**WHAT NEEDS TO BE DONE**
Each line in the entries below that holds the word "agent" belongs in the answer.

**DATA EXCERPTS**
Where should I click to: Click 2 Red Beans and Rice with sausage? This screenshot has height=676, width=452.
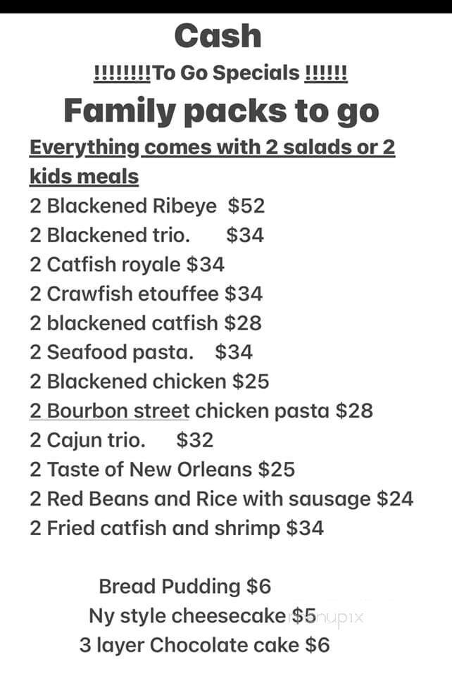coord(221,499)
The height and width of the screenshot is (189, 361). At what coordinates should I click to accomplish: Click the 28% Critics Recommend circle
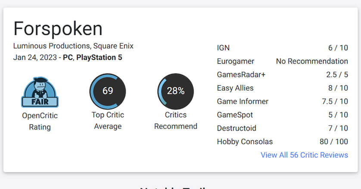point(176,91)
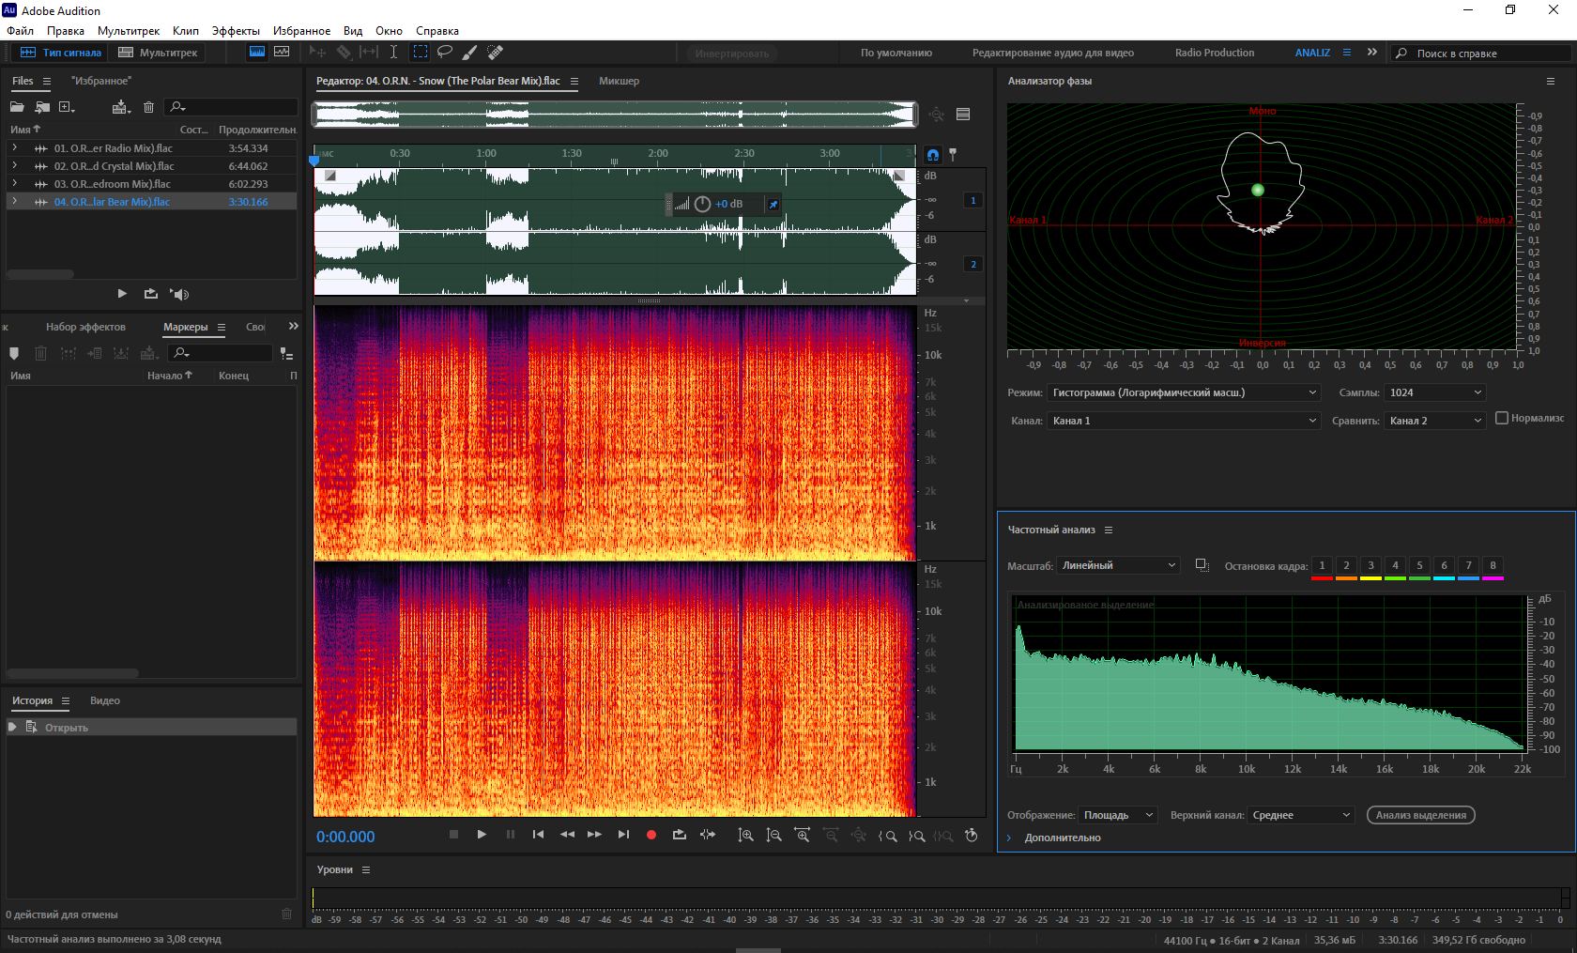Enable the Нормализ checkbox

point(1501,418)
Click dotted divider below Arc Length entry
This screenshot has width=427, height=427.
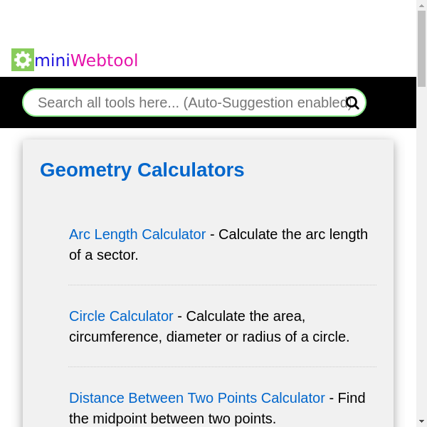[222, 285]

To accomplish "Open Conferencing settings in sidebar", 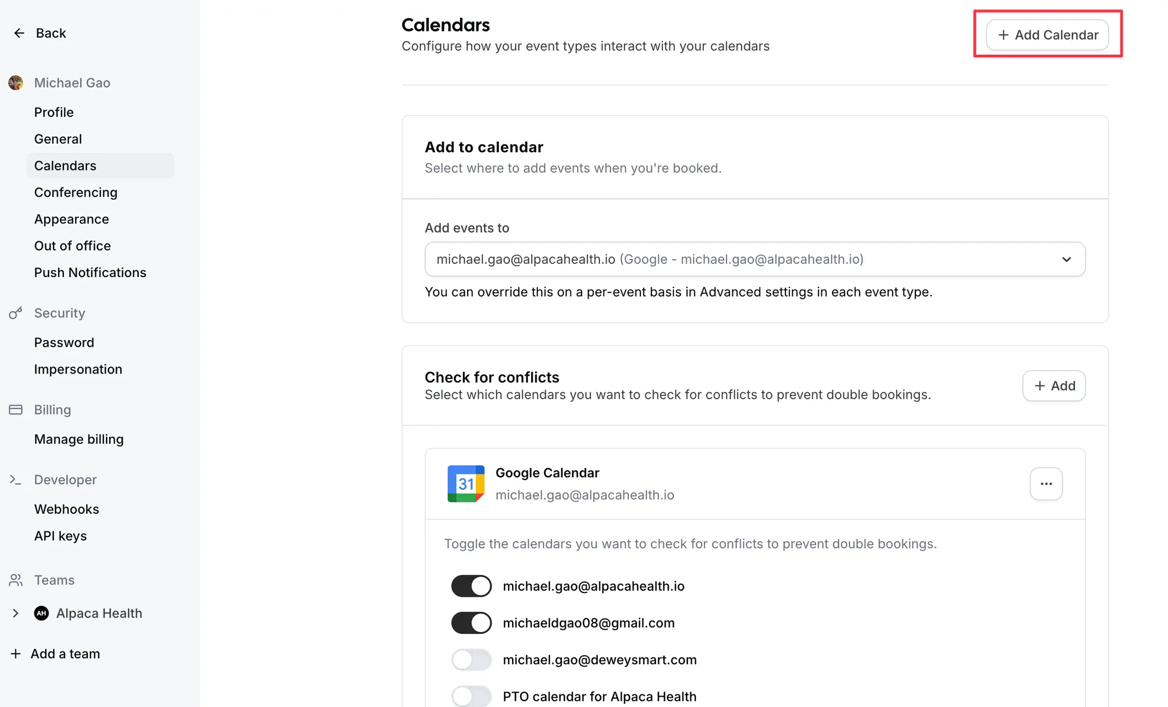I will click(76, 192).
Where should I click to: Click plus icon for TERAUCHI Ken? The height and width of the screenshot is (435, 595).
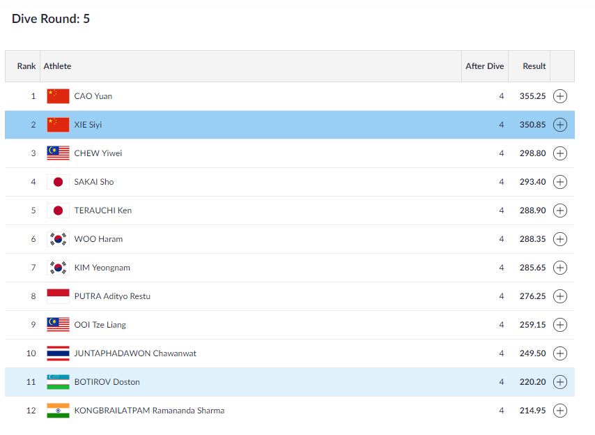(x=559, y=211)
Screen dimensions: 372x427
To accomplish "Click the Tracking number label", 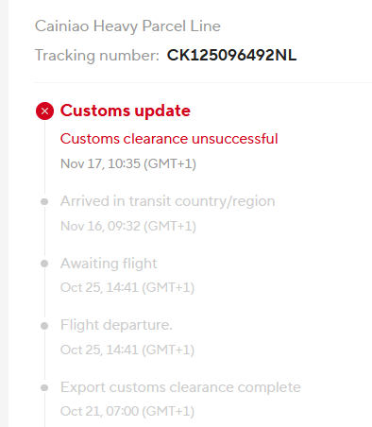I will (x=97, y=56).
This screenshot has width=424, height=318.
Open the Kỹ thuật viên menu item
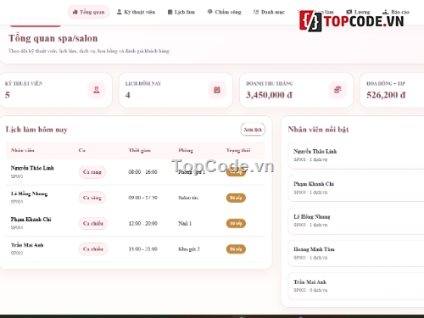click(x=136, y=12)
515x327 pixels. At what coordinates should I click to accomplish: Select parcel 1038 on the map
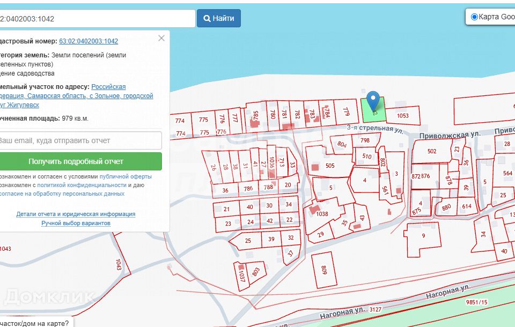322,214
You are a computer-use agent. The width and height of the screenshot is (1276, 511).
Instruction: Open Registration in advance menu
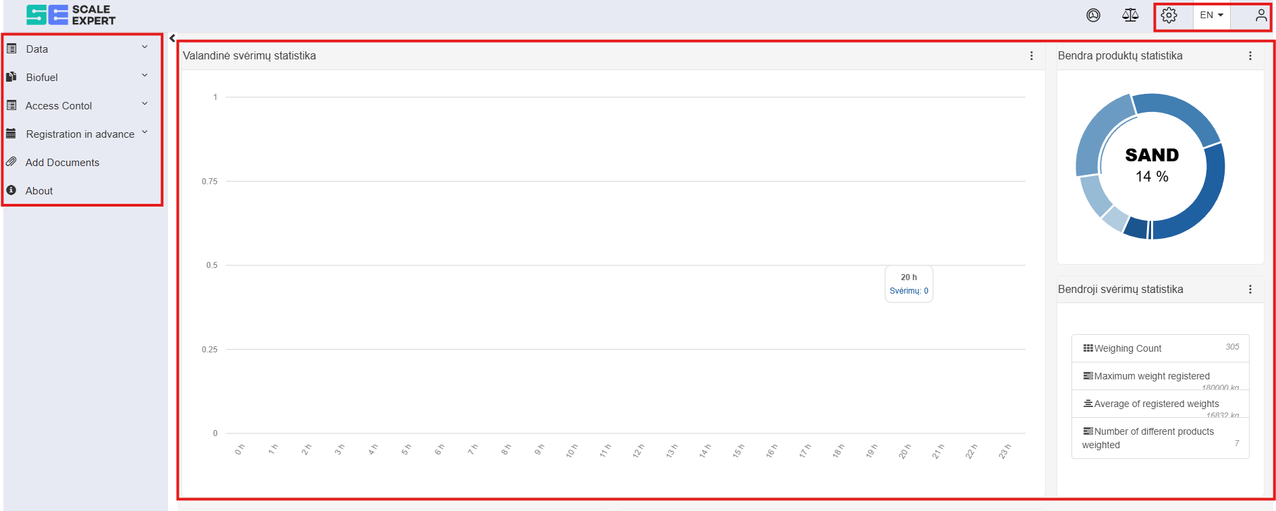pyautogui.click(x=80, y=134)
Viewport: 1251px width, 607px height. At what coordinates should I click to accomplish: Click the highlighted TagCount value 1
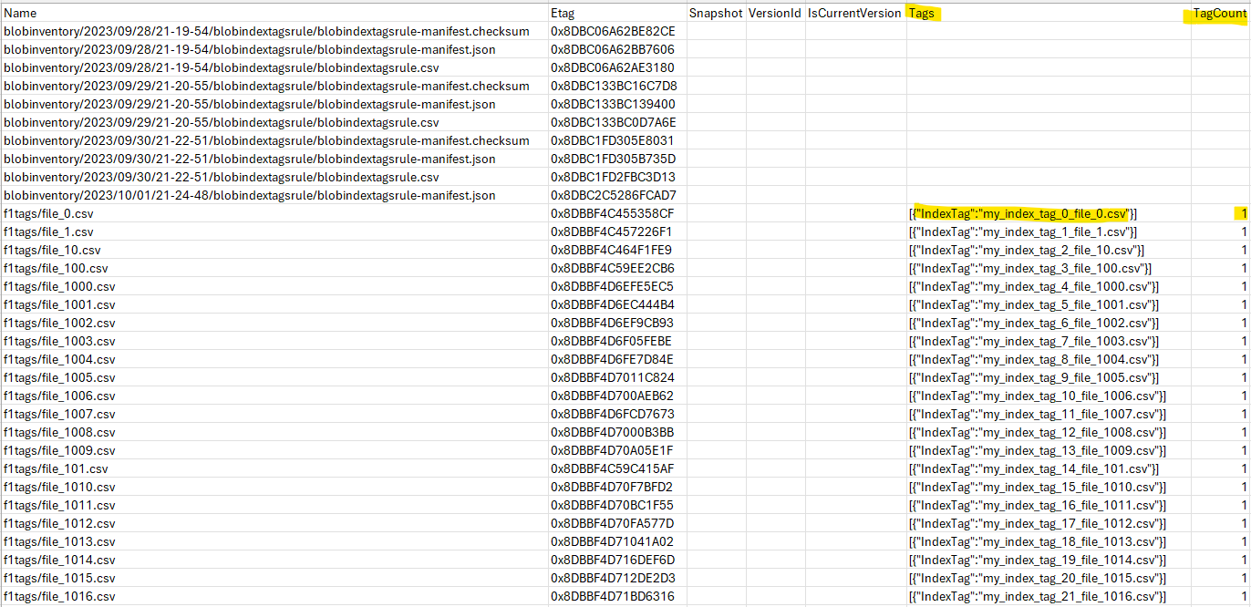tap(1242, 213)
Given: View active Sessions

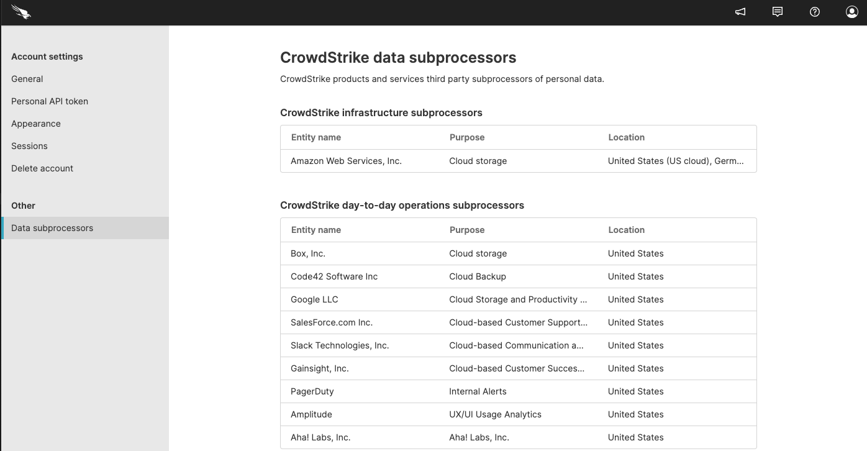Looking at the screenshot, I should click(x=29, y=146).
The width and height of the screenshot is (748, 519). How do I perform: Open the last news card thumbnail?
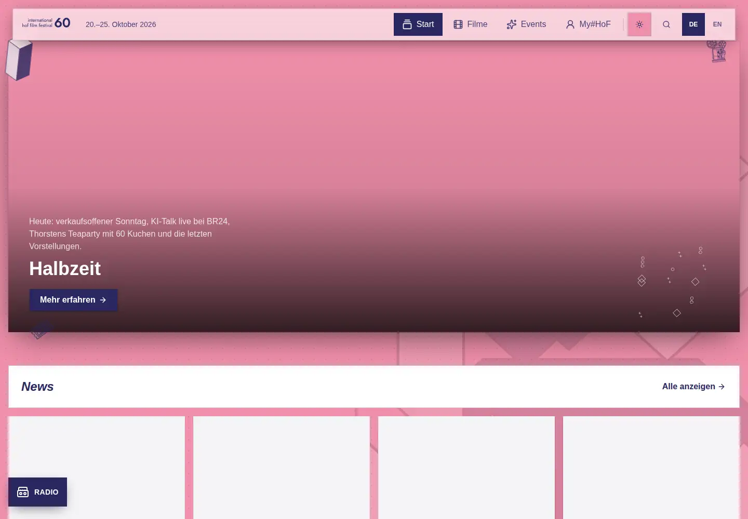point(651,468)
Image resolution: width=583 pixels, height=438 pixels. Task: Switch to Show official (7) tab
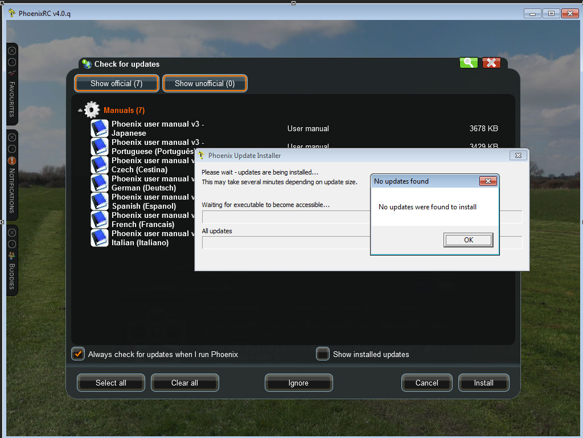point(117,83)
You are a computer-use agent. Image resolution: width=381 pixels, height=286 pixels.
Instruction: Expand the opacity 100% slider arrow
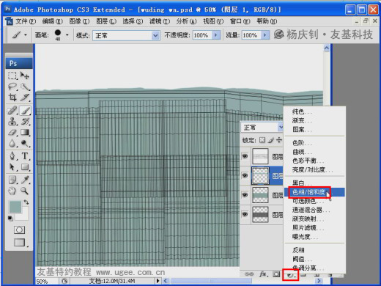point(215,35)
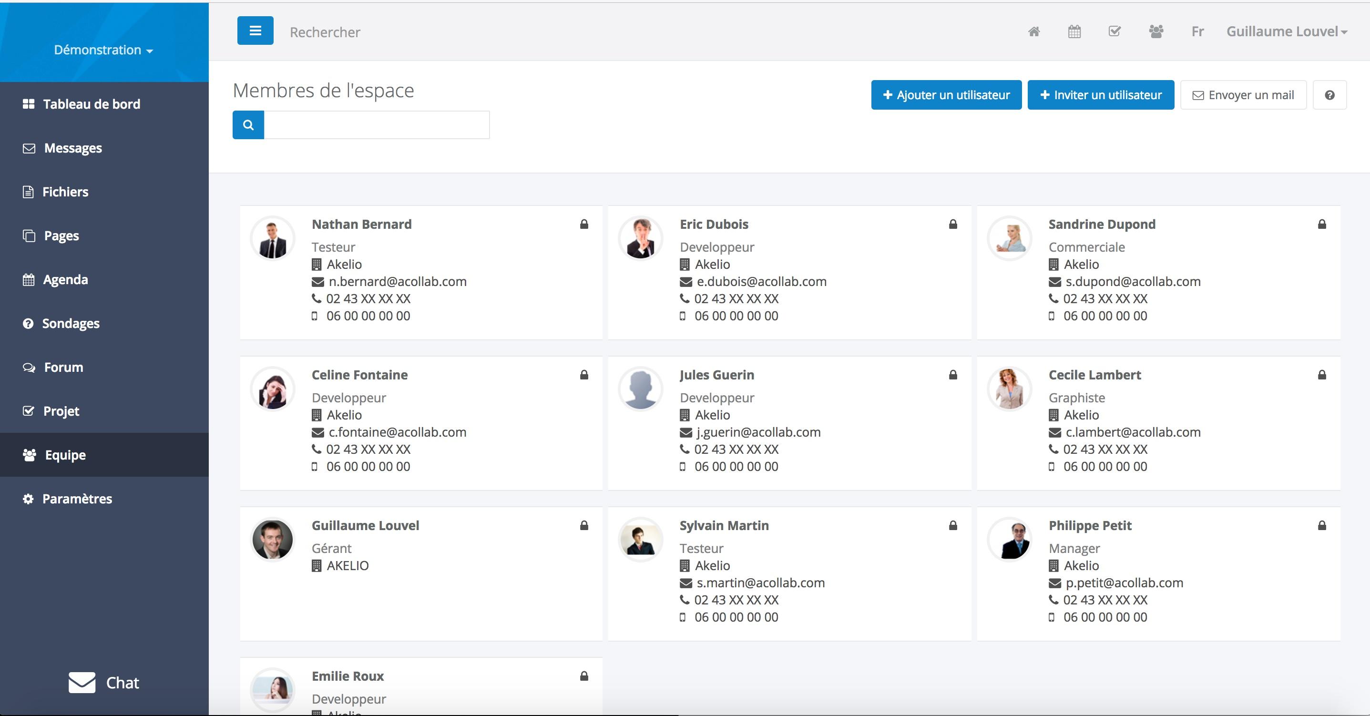The width and height of the screenshot is (1370, 716).
Task: Click Chat button at bottom left
Action: pyautogui.click(x=103, y=682)
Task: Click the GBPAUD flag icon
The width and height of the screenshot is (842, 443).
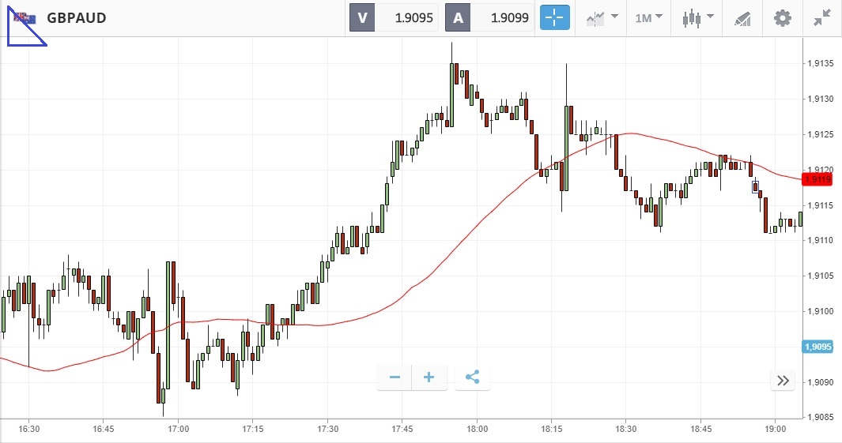Action: [25, 17]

**WRITTEN ANSWER**
You are a computer-use agent. The width and height of the screenshot is (1276, 511).
You are a computer-use agent. Image resolution: width=381 pixels, height=286 pixels.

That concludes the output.